De La Salle College upgrades its PBX

Melbourne independent school De La Salle College has upgraded its technology infrastructure and is now enjoying cheaper calls and richer communications.

Founded in 1912, De La Salle College is a Catholic Independent school for boys in Melbourne, Victoria. The two-campus college, based in the suburb of Malvern, has approximately 1300 students. De La Salle College is a member of the Associated Catholic Colleges Victoria.

Stephen O'Shea, De La Salle College's business manager, project managed the upgrade from the existing Exicom GSX telephone system, which had become unreliable and, in the six months prior to the upgrade, required two resets.

All calls went through the main switchboard with no direct in-dial or voicemail. The process of relaying messages by placing handwritten notes in pigeon holes was inefficient and flawed. Sometimes, important messages, like a student missing an exam, would take 24 hours to reach a teacher, says O'Shea.

O'Shea identified several options for the college with a bolt-on voicemail solution or a whole new system the most obvious choices. Additionally, the new system could be VoIP or a conventional standalone telephony system. O'Shea decided that the college's needs were best served by a standalone system rather than upgrading the entire IT network to accommodate VoIP.

O'Shea undertook a rigorous review of telephony solutions, approaching eight of the major vendors in the marketplace.

De La Salle College decided on a Samsung OfficeServ system with the OfficeServ 7200 serving as the telecommunications backbone.

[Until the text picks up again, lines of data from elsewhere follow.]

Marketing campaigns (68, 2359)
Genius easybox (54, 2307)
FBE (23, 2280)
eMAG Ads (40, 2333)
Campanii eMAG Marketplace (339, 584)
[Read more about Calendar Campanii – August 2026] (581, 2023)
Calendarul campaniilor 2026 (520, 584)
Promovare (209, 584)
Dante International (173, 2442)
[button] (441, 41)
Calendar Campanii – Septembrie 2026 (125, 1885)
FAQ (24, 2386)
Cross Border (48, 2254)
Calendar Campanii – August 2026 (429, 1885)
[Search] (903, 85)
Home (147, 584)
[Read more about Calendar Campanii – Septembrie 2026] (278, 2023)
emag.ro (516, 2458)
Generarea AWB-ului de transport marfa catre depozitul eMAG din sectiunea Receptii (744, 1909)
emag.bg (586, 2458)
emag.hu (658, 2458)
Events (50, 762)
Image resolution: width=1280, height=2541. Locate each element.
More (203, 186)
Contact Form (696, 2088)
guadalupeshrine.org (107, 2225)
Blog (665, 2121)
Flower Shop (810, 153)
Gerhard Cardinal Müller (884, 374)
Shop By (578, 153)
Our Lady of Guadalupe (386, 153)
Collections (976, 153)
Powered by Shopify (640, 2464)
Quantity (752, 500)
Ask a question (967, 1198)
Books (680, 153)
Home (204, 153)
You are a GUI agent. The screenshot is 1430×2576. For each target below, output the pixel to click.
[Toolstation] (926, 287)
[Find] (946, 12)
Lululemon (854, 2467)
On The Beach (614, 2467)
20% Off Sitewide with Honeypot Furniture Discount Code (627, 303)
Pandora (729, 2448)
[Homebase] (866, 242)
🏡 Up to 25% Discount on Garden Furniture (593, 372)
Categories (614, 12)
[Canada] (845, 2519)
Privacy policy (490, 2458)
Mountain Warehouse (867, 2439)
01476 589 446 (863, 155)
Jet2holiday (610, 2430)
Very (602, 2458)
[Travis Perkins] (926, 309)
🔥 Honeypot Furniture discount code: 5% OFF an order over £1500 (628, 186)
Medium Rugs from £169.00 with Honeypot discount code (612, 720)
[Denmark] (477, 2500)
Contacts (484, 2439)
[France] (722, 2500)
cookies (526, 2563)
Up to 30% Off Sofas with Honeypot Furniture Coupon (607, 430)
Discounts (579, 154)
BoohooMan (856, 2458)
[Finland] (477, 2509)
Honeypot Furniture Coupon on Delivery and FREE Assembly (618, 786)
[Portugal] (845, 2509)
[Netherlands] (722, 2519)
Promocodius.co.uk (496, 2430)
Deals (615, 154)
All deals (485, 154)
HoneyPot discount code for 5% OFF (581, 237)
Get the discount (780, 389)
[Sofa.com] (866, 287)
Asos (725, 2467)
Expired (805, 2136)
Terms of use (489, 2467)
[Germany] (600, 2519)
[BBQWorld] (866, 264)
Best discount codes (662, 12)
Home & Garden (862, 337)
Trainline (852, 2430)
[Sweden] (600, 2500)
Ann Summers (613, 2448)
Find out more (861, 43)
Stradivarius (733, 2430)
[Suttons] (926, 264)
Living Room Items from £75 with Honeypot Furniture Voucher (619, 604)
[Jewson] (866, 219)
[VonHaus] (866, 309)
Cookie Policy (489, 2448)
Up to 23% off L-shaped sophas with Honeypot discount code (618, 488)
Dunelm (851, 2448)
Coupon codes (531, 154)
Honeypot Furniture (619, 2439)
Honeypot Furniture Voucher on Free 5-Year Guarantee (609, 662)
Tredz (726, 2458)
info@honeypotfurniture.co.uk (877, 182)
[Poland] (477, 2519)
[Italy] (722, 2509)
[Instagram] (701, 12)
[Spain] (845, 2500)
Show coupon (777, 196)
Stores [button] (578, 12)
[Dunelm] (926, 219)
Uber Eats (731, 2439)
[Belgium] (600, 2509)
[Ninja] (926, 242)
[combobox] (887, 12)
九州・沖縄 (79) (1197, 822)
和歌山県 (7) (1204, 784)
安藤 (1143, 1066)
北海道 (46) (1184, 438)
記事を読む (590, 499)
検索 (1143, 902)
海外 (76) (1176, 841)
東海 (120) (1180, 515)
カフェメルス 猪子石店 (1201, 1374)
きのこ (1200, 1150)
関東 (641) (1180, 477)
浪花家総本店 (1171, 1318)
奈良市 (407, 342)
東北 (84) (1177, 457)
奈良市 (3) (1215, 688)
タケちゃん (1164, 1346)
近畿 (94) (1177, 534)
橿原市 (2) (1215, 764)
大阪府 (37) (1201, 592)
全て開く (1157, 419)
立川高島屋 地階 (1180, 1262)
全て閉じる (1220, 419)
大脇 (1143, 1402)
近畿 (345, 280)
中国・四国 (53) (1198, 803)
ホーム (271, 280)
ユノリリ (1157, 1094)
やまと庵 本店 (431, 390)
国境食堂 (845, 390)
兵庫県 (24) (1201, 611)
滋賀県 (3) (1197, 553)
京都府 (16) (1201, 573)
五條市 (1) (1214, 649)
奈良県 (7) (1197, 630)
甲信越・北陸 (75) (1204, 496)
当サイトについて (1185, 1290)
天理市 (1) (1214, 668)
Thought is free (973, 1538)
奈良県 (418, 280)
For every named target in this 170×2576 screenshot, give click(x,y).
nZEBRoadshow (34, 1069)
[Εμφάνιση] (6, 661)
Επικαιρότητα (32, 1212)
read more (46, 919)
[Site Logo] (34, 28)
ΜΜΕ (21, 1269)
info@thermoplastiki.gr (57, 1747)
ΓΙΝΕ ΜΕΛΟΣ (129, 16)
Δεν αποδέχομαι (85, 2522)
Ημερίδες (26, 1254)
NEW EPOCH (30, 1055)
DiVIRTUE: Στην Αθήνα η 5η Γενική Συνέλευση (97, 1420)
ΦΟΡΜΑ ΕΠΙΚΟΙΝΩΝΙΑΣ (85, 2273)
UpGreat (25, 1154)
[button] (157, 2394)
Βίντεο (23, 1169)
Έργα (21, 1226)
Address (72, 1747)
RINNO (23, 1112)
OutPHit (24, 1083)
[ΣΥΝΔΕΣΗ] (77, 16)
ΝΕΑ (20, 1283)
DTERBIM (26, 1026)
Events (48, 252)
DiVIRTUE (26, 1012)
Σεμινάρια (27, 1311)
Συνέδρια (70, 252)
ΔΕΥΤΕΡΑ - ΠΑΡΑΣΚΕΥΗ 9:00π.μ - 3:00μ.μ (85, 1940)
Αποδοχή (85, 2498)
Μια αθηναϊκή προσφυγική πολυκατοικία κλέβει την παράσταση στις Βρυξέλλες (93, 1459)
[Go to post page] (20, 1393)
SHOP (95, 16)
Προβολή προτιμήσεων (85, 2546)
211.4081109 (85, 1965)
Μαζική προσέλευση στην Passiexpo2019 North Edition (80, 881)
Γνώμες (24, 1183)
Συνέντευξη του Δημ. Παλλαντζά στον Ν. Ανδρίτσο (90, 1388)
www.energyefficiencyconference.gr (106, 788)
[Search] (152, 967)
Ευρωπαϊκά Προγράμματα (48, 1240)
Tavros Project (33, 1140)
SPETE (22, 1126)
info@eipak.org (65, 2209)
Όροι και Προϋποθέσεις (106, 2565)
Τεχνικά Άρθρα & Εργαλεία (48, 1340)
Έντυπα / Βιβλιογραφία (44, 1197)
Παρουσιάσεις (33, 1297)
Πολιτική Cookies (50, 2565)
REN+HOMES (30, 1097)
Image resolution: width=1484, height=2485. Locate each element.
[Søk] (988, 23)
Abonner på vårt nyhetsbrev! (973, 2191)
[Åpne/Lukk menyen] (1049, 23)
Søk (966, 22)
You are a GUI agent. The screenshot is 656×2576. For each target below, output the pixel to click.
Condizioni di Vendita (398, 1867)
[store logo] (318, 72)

According to O'Shea, the installation and system launch at De La Salle College went seamlessly. A few weeks before installation, Samsung analysed the existing infrastructure across the two campuses to ensure the process would have minimal impact on business time. The company also reconfigured the college's wiring to a more logical and user-friendly format.

The on-site installation started on a Friday afternoon and was complete by midnight. Samsung provided a technician for the first day of operation, in case there were any problems. A trainer was also provided, to educate staff about the system's functions and features.

A key component of the college's new system is the voicemail to email function, which allows users to access and manage messages of various forms, including voicemails, faxes and emails, from an email inbox. New voicemail messages and faxes appear in the inbox and are identified in the email's subject field, eg, 'Voice message from Number 8542 8500'. Just like a standard email message, users click on the message to open the email, which provides a summary of information, including the time and date the message was received. The actual voicemail or fax is presented as a WAV or TIF file attachment.

Staff members without their own dedicated phone extensions can now access their individual voicemails through their virtual extensions. Individuals have the flexibility of accessing their messages from any telephone - on campus or off site - at a time that is convenient to them.

"Voicemail has streamlined our external and internal communication processes. There's just less mucking around," adds O'Shea.

A GSM interface means the cost of calls from fixed line to mobile are significantly reduced, regardless of whether the individuals are on campus or off site.

"The GSM interface is saving the college approximately $1000 per month in mobile phone expenses during busy periods and at least $200 to $300 during the quieter months," O'Shea says.

Management software was also provided so that staff at the school could easily make changes to the system without delays or having to rely on technical support.

"We're not dependent on a third party," O'Shea says.

An extra order was placed for the included headsets, which were well received by a number of staff. The college's IT manager is also in contact with Samsung to learn how to do various tasks, such as adjusting the time across the network when daylight saving changes.

Examples of new efficiencies include the improvement in coordinating work experience placements as providers now have direct access to the college's careers coordinator. Similarly, a separate virtual voicemail line has been established to receive absentee messages. During the peak morning time, this ensures the switchboard is not overloaded, and important and emergency calls can be received and addressed.

Also, six voice lines and two fax lines were converted to eight pure voice lines during the installation, which allows for better network usage during peak periods. The ability to use extra telephones in the reception means telephone answering responsibilities can be shared during peak periods, cultivating better teamwork at the college.